T: Glasgow growing up is a privilege for someone into electronic music. For a city so small, the amount of great club nights that have kept on top of it is amazing. As a producer and with the surroundings of the Sub Club and The Arches in particular, these have been regular places to listen to the very best DJ’s and producers. I’ve always said – Sub Club is somewhere special for House & Techno. Every week there would be a new guest and while being a lot younger you could take so many ideas and inspiration without really noticing. With Glasgow the City itself, portrays a very industrial feel, which I think this helps a Techno/Electronic producer as well.
Kn: It’s been a few years now since your debut album ‘Editing Shadows’, a great record that proceeded a few earlier EP’s. A turning point without a doubt – what approach did you take to the album and what had you learnt about yourself after its release?
T: Editing Shadows is a funny one. It just happened. It was easy, no real thought went into it. It was like everything I was doing at one point just seemed to click. The Missive crew were great to work with because they loved everything I sent so it was really easy to just do an album without much thought to it. When it comes to the whole ‘Album’ idea, at the time it was a little daunting, but after you realise you have 12 or more tracks ready after only a few months, then there’s nothing to hold anything back.
Now, I would love to go back to that way of thinking but as I’ve grown older I’ve started to scrutinise certain sounds I’ve been working on. I guess as well with so much amazing music out there you have to grab a space and try to be recognised but it’s getting harder without a doubt. The hard thing about releasing music now is that everything is there one week and gone the next, so you really have to think about the structure – what product you want at the end, whether it’s vinyl or digital only and how it will be marketed and PR’d. Taking yourself out of the producing world and stepping into the business – you can get completely lost with it all.

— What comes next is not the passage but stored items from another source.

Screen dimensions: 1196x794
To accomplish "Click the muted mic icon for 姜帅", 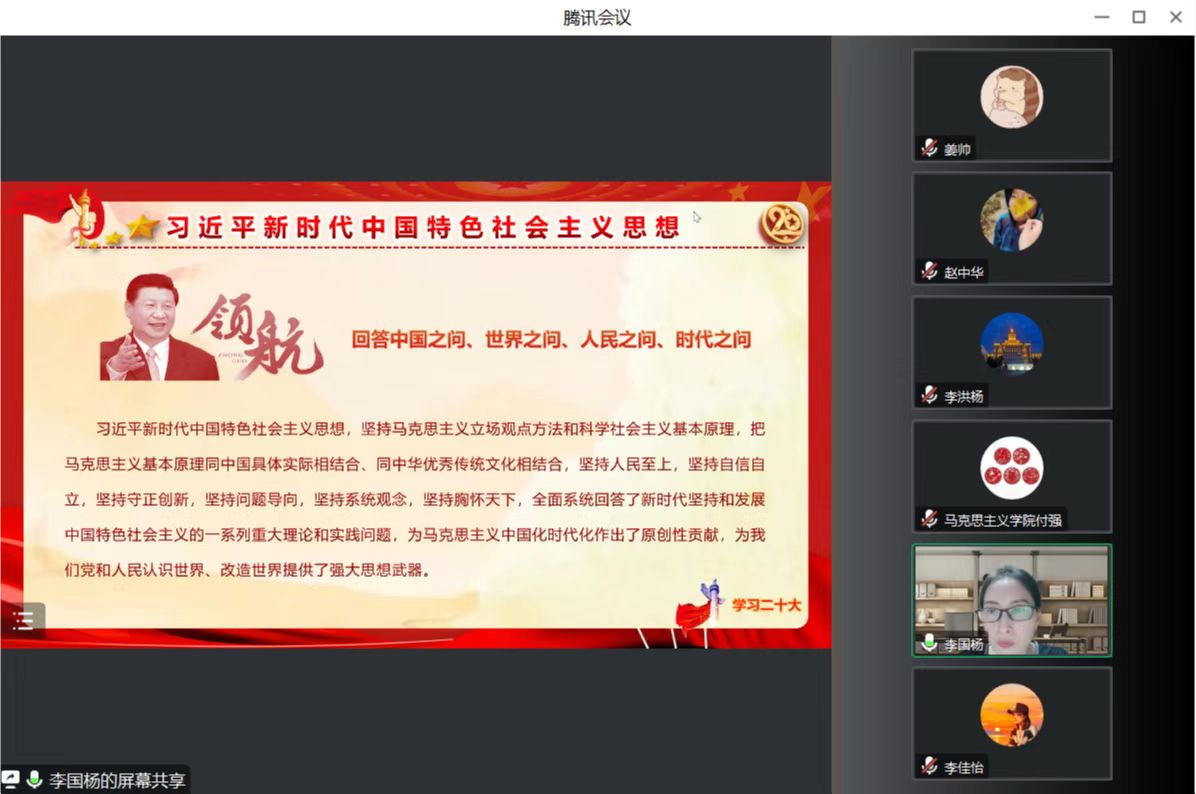I will click(x=930, y=149).
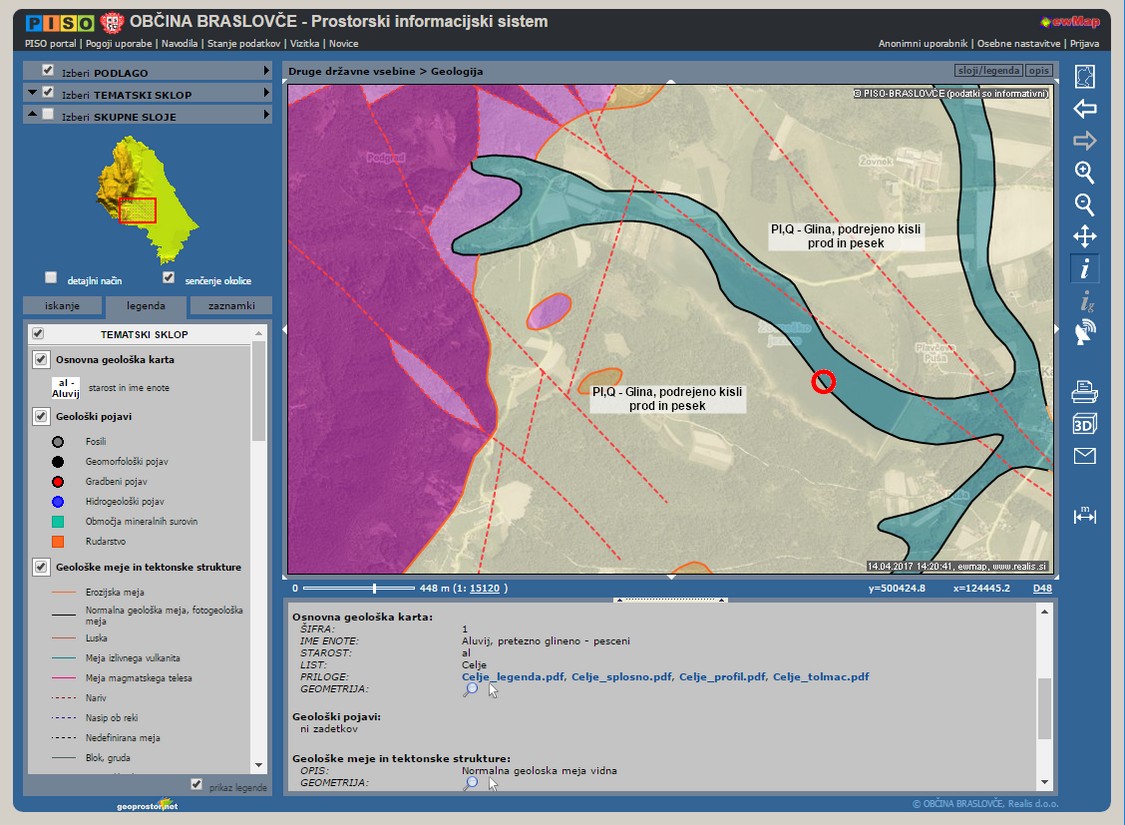
Task: Show the full municipality extent
Action: (1084, 77)
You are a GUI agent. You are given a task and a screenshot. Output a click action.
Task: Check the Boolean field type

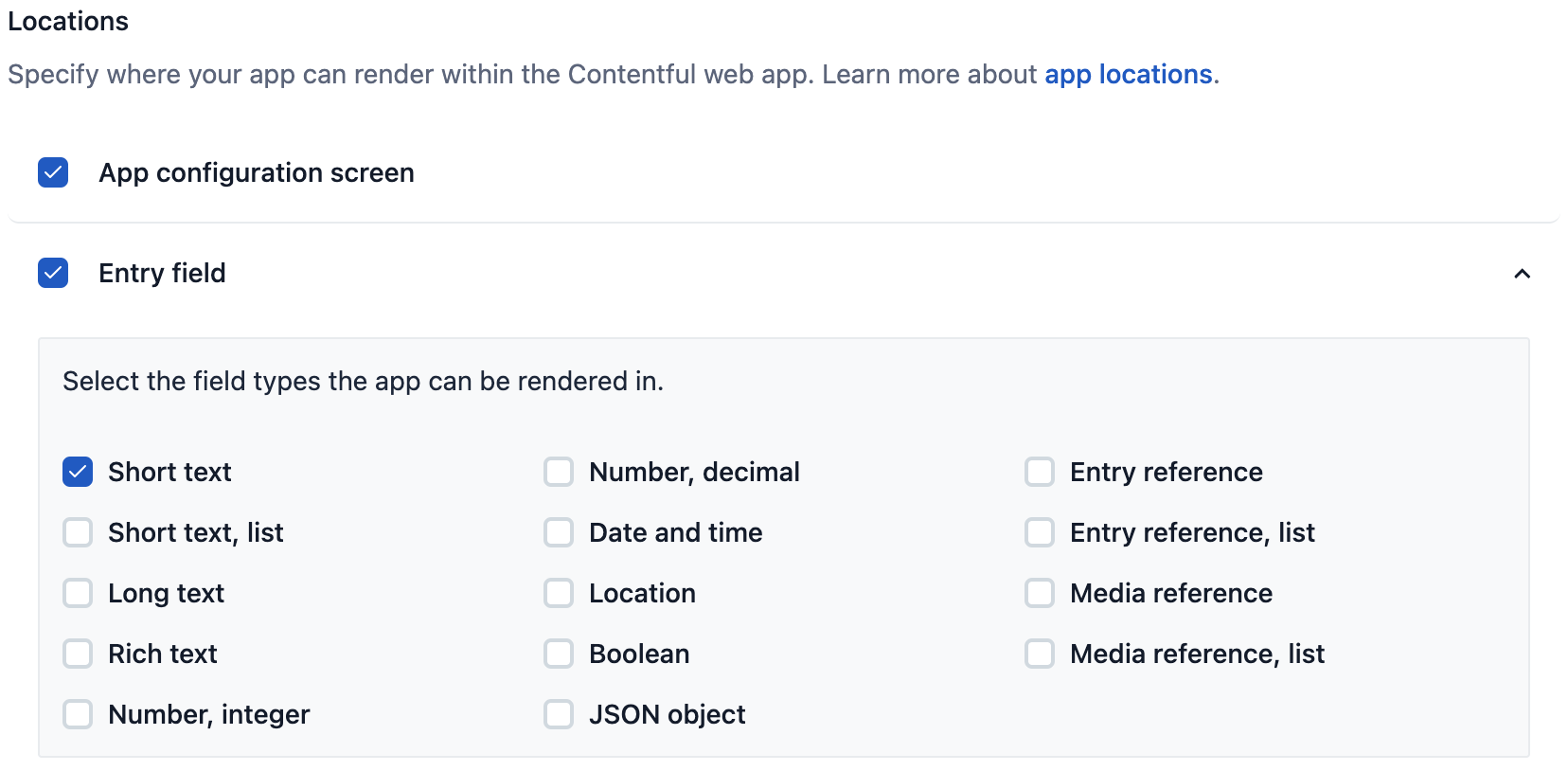[559, 654]
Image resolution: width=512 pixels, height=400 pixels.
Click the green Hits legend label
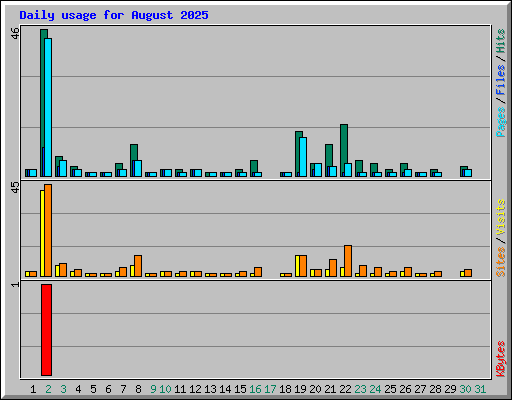(x=501, y=41)
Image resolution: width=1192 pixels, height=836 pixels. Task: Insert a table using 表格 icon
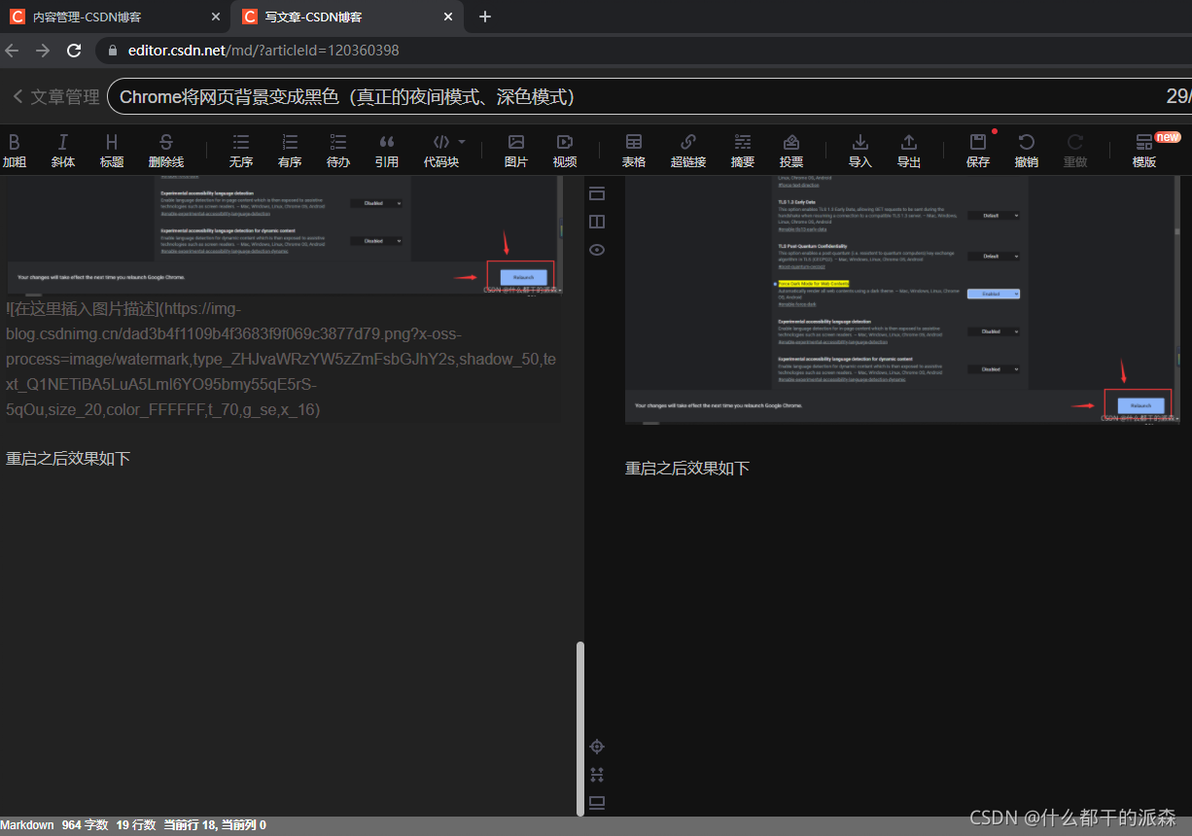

Kn: Whilst we’re on the topic of your time in the studio and production, it’s been some time since you’ve collaborated with another artist straight up, Milton Jackson would of been the last? Being in your own space without compromising is a prevalent tactic you’ve employed, have you entertained other ideas of late that could lead to projects with others and how do you personally function in such an environment?
T: With Barry (Milton Jackson) it was quite easy. We both lived in Glasgow so would hook up for a pint and listen to new ideas and speak about what we had planned. After that we would both start a track and then just share ideas through iChat. It was really simple and really effective as we were in our own environment. We’ve got so many tracks lying about when I think about it!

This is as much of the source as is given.